* Description of the task *
Transcribe the data below verbatim from the line with "Given: Click the 45114 RPM value" to the line with "Task: Click the 23 hour tick on the UT axis". Include both of those lines.
◆ ◆ ◆ ◆
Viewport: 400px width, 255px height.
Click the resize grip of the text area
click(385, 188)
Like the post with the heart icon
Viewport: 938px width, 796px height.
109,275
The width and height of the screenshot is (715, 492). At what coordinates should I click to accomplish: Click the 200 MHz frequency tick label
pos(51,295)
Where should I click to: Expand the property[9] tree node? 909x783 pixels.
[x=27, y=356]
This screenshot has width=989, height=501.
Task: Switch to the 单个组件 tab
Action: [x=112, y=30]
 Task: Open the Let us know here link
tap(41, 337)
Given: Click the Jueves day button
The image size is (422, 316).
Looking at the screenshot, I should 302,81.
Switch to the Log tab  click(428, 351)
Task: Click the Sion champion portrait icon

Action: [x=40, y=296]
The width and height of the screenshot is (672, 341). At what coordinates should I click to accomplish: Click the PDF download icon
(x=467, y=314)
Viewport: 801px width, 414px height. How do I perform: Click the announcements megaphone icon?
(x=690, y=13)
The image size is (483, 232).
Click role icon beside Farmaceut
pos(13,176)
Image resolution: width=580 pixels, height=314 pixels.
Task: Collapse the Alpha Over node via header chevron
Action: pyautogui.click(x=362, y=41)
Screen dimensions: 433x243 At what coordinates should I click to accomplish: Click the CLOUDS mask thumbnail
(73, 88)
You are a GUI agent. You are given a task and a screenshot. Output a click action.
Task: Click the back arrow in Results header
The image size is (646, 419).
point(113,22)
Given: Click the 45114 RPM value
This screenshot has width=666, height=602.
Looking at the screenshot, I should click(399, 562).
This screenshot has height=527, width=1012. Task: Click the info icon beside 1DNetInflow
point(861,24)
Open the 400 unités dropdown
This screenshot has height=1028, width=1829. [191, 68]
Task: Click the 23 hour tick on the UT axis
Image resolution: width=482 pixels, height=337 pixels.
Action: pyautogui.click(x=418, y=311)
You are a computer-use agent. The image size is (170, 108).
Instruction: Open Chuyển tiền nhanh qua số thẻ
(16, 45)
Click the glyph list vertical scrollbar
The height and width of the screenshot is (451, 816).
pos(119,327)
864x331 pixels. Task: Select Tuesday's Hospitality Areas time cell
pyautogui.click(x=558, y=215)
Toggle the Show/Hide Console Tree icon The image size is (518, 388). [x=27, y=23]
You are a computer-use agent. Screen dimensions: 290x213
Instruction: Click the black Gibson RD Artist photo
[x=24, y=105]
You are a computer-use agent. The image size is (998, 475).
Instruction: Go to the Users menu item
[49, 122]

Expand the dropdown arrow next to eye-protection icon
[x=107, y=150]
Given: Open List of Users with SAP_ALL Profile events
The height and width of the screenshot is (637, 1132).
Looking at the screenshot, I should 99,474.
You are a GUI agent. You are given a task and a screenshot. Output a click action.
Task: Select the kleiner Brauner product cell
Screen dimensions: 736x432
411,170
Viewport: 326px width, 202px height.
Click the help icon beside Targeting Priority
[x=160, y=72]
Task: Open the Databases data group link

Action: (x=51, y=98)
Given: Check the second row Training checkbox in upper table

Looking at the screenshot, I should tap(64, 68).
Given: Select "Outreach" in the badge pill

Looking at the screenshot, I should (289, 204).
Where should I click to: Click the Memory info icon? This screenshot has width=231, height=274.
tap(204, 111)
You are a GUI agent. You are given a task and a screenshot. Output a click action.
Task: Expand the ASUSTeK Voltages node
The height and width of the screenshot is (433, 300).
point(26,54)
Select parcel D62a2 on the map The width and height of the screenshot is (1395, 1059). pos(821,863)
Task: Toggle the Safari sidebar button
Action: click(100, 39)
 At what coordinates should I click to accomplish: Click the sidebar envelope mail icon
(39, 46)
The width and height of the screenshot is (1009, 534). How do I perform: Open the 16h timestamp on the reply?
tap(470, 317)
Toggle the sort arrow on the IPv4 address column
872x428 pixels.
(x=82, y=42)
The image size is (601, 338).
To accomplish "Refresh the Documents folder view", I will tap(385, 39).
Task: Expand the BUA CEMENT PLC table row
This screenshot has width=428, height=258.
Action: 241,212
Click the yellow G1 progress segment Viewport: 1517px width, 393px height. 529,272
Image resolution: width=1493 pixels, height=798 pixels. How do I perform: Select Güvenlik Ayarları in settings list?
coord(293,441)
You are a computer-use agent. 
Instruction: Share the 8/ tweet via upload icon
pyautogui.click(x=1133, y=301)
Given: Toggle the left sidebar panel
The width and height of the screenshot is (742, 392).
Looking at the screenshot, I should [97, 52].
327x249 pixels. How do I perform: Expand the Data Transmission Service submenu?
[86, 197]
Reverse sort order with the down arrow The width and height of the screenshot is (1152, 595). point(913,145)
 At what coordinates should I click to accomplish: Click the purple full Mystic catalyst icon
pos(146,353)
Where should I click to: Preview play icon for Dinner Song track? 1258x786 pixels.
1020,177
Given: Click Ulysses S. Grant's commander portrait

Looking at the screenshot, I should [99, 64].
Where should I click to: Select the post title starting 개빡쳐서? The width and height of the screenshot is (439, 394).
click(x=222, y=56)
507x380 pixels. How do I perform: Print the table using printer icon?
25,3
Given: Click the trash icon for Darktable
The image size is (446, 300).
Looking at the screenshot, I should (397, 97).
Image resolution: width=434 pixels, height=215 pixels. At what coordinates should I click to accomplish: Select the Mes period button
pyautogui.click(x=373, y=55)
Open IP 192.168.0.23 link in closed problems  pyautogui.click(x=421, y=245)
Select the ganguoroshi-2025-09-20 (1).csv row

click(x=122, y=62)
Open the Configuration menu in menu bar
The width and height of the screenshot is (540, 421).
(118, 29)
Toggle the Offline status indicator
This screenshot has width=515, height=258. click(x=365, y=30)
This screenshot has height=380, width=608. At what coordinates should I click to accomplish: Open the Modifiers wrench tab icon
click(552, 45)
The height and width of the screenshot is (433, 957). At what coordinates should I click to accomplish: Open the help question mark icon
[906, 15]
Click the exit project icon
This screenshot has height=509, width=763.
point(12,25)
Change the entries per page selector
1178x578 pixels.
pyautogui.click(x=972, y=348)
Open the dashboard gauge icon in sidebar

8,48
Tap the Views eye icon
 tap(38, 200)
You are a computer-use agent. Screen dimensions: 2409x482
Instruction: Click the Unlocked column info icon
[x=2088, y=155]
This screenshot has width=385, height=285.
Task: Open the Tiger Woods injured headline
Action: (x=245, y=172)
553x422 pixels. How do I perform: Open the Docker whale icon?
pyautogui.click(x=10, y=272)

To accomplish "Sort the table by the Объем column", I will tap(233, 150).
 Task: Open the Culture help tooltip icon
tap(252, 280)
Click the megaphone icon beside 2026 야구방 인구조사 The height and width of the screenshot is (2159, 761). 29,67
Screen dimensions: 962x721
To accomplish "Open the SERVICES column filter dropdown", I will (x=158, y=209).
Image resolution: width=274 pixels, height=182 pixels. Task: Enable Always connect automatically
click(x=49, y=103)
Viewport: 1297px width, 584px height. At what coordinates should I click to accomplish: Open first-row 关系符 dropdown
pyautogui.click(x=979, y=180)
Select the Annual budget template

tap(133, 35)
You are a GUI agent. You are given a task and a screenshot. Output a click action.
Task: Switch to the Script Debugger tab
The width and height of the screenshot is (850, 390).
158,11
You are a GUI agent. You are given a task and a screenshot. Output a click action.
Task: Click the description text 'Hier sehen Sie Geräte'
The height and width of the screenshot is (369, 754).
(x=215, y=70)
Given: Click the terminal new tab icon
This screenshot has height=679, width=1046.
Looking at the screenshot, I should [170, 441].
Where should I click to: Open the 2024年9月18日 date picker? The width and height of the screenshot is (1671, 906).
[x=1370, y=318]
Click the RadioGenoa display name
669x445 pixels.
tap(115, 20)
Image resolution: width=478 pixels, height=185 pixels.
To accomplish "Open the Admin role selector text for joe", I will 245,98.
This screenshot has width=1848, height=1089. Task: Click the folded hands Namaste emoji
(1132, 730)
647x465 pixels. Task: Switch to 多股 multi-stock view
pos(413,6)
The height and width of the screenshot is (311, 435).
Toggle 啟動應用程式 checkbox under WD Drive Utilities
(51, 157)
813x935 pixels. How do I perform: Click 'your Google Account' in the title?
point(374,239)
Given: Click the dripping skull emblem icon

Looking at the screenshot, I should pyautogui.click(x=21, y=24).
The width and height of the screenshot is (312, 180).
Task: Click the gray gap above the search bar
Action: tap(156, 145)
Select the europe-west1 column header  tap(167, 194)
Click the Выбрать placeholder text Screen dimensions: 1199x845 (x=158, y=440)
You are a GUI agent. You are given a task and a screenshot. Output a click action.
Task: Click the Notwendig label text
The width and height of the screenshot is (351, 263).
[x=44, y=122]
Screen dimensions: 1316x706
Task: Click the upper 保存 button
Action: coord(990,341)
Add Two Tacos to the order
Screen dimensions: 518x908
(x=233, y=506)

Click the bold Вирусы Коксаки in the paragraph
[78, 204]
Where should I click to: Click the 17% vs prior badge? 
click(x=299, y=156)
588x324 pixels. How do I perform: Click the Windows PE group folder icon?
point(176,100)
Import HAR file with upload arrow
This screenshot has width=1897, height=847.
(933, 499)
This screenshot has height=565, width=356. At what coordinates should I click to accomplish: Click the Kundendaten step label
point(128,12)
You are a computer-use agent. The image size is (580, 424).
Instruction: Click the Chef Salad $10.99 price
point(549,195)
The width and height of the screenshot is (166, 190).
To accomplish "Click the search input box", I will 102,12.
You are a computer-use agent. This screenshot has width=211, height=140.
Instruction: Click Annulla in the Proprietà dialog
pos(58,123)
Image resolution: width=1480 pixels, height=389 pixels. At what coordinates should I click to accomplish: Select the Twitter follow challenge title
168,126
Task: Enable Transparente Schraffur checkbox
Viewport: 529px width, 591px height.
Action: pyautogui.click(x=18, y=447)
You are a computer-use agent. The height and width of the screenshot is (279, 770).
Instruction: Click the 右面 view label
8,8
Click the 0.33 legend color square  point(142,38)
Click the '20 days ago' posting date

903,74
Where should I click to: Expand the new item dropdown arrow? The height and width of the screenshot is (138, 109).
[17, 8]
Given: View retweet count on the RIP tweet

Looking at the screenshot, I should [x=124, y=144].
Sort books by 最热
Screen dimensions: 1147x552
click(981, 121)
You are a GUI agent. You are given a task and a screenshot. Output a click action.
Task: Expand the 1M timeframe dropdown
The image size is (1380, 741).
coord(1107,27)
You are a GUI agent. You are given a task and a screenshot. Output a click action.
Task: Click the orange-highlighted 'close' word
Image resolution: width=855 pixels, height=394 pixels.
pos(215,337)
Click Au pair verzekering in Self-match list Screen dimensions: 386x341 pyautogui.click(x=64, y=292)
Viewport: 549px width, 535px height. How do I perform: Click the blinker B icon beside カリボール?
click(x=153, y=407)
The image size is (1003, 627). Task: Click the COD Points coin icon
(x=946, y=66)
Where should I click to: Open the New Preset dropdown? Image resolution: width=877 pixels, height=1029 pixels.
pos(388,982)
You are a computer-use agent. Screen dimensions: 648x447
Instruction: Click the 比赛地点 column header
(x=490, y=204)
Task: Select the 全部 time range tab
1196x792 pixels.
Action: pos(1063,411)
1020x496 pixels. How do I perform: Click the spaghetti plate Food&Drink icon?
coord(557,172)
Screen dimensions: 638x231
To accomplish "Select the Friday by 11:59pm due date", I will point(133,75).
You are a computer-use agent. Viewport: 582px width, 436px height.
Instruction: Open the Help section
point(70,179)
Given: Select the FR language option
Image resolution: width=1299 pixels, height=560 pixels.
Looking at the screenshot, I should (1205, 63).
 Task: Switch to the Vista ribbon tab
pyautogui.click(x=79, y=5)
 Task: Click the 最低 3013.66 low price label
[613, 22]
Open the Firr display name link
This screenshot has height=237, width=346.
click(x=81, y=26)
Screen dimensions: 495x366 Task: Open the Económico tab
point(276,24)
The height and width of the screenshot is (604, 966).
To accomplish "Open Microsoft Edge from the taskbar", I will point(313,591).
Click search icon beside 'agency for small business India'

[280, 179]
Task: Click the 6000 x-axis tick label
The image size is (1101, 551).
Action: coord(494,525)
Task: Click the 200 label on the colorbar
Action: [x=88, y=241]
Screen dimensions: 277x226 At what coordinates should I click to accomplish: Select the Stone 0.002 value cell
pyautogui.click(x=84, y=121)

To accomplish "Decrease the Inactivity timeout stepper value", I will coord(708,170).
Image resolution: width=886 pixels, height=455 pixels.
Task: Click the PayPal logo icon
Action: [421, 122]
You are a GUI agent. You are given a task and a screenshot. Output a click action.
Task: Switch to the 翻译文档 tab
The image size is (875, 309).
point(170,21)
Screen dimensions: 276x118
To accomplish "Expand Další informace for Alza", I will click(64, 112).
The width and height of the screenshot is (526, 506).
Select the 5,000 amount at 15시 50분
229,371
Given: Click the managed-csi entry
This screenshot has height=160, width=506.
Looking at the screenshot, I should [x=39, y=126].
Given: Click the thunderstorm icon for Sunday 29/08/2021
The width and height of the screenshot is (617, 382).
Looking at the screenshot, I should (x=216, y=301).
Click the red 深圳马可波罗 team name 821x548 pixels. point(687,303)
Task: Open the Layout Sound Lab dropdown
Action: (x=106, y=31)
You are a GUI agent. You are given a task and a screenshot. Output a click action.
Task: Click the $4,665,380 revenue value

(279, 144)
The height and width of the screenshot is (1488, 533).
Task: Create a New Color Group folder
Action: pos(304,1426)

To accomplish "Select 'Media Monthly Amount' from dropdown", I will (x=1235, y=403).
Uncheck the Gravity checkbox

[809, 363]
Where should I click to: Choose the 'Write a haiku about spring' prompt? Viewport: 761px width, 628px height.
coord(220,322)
◆ ◆ ◆ ◆
* Result of the exercise *
Given: Click the 45114 RPM value
This screenshot has width=666, height=602.
Looking at the screenshot, I should click(399, 562).
This screenshot has height=527, width=1012. Task: Click the info icon beside 1DNetInflow
point(861,24)
Open the 400 unités dropdown
This screenshot has height=1028, width=1829. [191, 68]
Task: Click the 23 hour tick on the UT axis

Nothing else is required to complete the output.